That is about what we have worked ourselves into...For Senator Obama to win, we need to turn someone, who has dedicated her life to political ends we can be proud of, into something close to the Devil. (We in this community are very energized by Senator Obama and probably will feel that regardless of the possible outcome of the primaries that he is the one and best choice.) I don't like this narrative any more than I think the Republicans are right in demonizing the Clinton family. There are many more reasons for the Republicans to viciously attack our party than for our party to be uncivil while we make our choices. We have a very clear difference in perceptions, values and hopes for this nation.
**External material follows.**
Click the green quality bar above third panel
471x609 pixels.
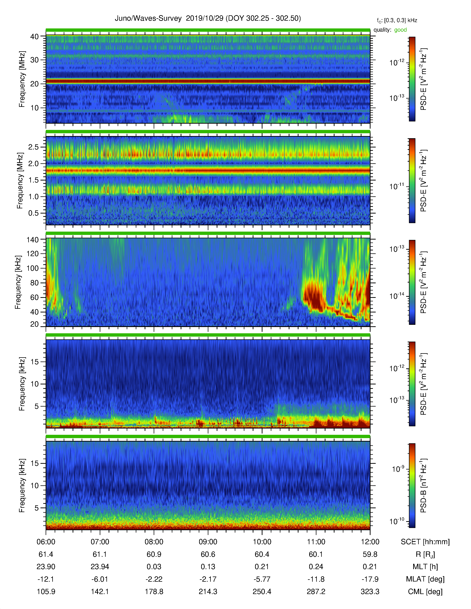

I think that if you read what is now written on this site you must begin to wonder if there has been a change from the even handed and constantly critiqued approach of analysis to one more guided a partisan need to win and see only what we want to see.
From here in California, I hope that we make the right choice because the last seven years have been hell for our nation, the world and especially Iraq. As much as I am annoyed at Mark Penn's nonsense and what I can only call the overly careful language of Senator Clinton, I am not prepared to destroy her career and tag her campaign as being only ruled by seeking political power and basically corrupt. She does need to campaign as if every thing she says will be used against her in both fair and very unfair ways should she win our nomination. She could have done with it with more grace.
As for Senator Obama, he continues to build great momentum and I can only hope that, if he wins our nomination , that he holds up as well under the Republican loupe as Senator Clinton has. He is a breath of fresh air at a time we have only felt frustration and anger. I can imagine that many independents and even moderate Republicans will give him a real look. McCain will look very tough in contrast and will also appeal to independents but perhaps in a different way. He seems more solid and in ways, both good and bad, more of a known quantity. McCain's flip flopping will challenge his straight shooter mystique.Anyone up for a 100 year war?
In the end we need to end up with a unified party to win in 2008. Everything we write and do should be focused on that. We have much more in common with each of our two candidates than with any on the other side if go issue by issue.
Some thoughts to consider in closing in a quote from Paul Krugman:
I won’t try for fake evenhandedness here: most of the venom I see is coming from supporters of Mr. Obama, who want their hero or nobody. I’m not the first to point out that the Obama campaign seems dangerously close to becoming a cult of personality. We’ve already had that from the Bush administration — remember Operation Flight Suit? We really don’t want to go there again.
What’s particularly saddening is the way many Obama supporters seem happy with the application of "Clinton rules" — the term a number of observers use for the way pundits and some news organizations treat any action or statement by the Clintons, no matter how innocuous, as proof of evil intent.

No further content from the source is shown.